Trichotillomanie

Par Katharine A. Phillips, MD, Assistant Professor of Psychiatry, Weill Cornell Medical College; Attending Psychiatrist, New York-Presbyterian Hospital; Adjunct Professor of Psychiatry and Human Behavior, Alpert Medical School of Brown University Dan J. Stein, MD, PhD, Professor and Chair, Department of Psychiatry, University of Cape Town

La trichotillomanie est caractérisée par des arrachages récurrents des cheveux, cils et/ou sourcils, entraînant une perte de cheveux et des poils. Les sites peuvent changer au fil du temps. Le fait d’arracher les cheveux n’est pas déclenché par des obsessions ou des préoccupations concernant l’apparence, mais peut être précédé par une sensation de tension ou d’anxiété qui est soulagée par l’arrachage de cheveux, qui est souvent suivie d’un sentiment de satisfaction. La trichotillomanie concernerait environ 1 à 2% de la population.

Symptomatologie

Les formes de perte de cheveux varient d’un patient à l’autre. Certains ont des zones d’alopécie totale ou une absence des cils et/ou sourcils; chez d’autres les cheveux sont simplement clairsemés. La trichotillomanie est généralement chronique, avec des symptômes fluctuants.

Plusieurs comportements (rituels) peuvent accompagner l’arrachage des cheveux. Les patients peuvent rechercher méticuleusement un type particulier de cheveux à arracher, ils peuvent essayer de s’assurer que les cheveux soient tirés d’une certaine manière. Ils peuvent rouler les cheveux entre leurs doigts, passer les faisceaux de cheveux entre leurs dents ou mordre des cheveux une fois qu’ils les ont arrachés. Il peuvent également avaler leurs cheveux.

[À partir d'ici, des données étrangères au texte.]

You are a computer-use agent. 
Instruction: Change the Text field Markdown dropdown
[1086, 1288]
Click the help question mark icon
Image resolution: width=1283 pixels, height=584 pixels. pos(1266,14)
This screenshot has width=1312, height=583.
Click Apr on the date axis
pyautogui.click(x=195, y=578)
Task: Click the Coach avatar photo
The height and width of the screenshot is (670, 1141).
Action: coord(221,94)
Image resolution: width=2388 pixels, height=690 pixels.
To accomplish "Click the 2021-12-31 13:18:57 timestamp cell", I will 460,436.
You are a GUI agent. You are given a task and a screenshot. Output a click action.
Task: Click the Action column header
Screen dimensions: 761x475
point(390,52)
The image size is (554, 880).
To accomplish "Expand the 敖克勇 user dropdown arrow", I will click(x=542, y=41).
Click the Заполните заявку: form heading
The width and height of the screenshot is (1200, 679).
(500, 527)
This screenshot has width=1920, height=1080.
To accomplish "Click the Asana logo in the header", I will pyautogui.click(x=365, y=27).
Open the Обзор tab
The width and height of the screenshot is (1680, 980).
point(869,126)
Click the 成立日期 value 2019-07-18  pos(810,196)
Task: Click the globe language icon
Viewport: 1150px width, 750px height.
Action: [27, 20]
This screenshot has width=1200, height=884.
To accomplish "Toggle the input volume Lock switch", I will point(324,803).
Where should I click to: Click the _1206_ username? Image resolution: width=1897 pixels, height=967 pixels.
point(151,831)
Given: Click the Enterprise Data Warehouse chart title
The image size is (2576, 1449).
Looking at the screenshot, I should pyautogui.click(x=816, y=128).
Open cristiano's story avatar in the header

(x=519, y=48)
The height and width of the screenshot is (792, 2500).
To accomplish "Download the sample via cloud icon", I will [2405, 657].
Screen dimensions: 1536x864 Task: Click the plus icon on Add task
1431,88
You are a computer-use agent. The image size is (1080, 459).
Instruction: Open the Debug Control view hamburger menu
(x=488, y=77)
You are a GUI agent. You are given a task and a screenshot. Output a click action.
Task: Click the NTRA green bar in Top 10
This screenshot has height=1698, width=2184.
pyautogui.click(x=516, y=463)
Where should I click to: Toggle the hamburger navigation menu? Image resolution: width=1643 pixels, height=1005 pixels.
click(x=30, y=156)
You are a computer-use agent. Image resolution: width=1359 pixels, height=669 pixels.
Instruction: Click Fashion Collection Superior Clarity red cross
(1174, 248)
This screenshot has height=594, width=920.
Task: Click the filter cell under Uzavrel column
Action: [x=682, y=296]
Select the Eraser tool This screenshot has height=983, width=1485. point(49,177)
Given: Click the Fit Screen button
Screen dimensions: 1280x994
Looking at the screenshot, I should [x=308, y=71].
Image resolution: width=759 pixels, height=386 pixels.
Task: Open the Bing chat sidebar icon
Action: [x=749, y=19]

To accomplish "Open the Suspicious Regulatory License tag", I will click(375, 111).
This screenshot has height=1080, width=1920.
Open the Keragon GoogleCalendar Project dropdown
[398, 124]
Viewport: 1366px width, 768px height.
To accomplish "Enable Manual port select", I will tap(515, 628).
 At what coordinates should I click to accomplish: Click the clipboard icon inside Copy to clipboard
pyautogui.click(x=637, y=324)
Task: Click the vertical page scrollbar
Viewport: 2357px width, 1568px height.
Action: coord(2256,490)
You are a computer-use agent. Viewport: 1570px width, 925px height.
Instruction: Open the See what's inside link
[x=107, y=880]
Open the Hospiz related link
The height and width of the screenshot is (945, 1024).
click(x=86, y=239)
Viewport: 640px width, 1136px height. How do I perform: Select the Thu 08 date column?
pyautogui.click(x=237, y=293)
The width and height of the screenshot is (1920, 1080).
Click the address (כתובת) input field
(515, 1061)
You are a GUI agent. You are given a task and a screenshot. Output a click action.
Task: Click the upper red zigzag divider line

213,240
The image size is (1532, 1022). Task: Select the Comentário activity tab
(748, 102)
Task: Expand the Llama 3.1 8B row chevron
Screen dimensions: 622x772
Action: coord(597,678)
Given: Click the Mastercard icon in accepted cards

Les personnes qui souffrent de trichotillomanie peuvent se sentir gênés ou honteux du fait de leur apparence. Beaucoup essaient de camoufler la perte de cheveux en couvrant les zones chauves (p. ex., avec des perruques ou des postiches). Certaines personnes s’arrachent les cheveux dans des zones très éparses pour dissimuler la perte. Certains arrachent les cheveux d’autres personnes, les poils d’animaux de compagnie ou des fragments de matières fibreuses (p. ex., vêtements, couvertures). Certaines personnes ont également d’autres CRCC, comme le triturage pathologique de la peau (dermatillomanie) ou le fait de se ronger les ongles (onychophagie).

Critères cliniques

Critères cliniques

Les critères diagnostiques comprennent généralement :

  • Épilation
  • Faire des tentatives répétées pour arrêter de s’arracher les cheveux
  • Être très déprimé ou ne pas pouvoir effectuer ses activités

La détresse peut comprendre des sentiments de gêne ou de honte (p. ex., perte de contrôle du comportement, conséquences cosmétiques de la perte de cheveux).

Traitement

Les inhibiteurs sélectifs de la recapture de la sérotonine ou la clomipramine

Thérapie cognitive et comportementale

Les inhibiteurs sélectifs de la recapture de la sérotonine ou la clomipramine (un antidépresseur tricyclique aux effets sérotoninergiques puissants) peuvent être efficaces en cas de dépression et d’anxiété associées. En ce qui concerne la trichotillomanie, la clomipramine semble plus efficace que la désipramine (un antidépresseur tricyclique qui inhibe la recapture de la noradrénaline). Cependant, les inhibiteurs sélectifs de la recapture de la sérotonine ont été décevants. Certaines données suggèrent que la N-acétylcystéïne (un agoniste glutamatergique partiel) est efficace. Il existe également peu d’éléments probants selon lesquels de faibles doses de bloqueurs de dopamine soient efficaces, mais le rapport risque:bénéfice doit être soigneusement évalué.

La thérapie cognitivo-comportementale qui est adaptée pour traiter les symptômes spécifiques de trichotillomanie est actuellement la psychothérapie de choix. Par exemple, inversion des habitudes, une thérapie principalement comportementale, peut être utilisée; elle comprend une formation de sensibilisation (p. ex., l’auto-surveillance, l’identification des déclencheurs du comportement), le contrôle des stimulus (modification des situations, p. ex., éviter les déclencheurs pour réduire la probabilité de déclencher l’arrachement), et l’entraînement à initier des réponses qui entrent en concurrence (en remplaçant par d’autres comportements l’arrachement).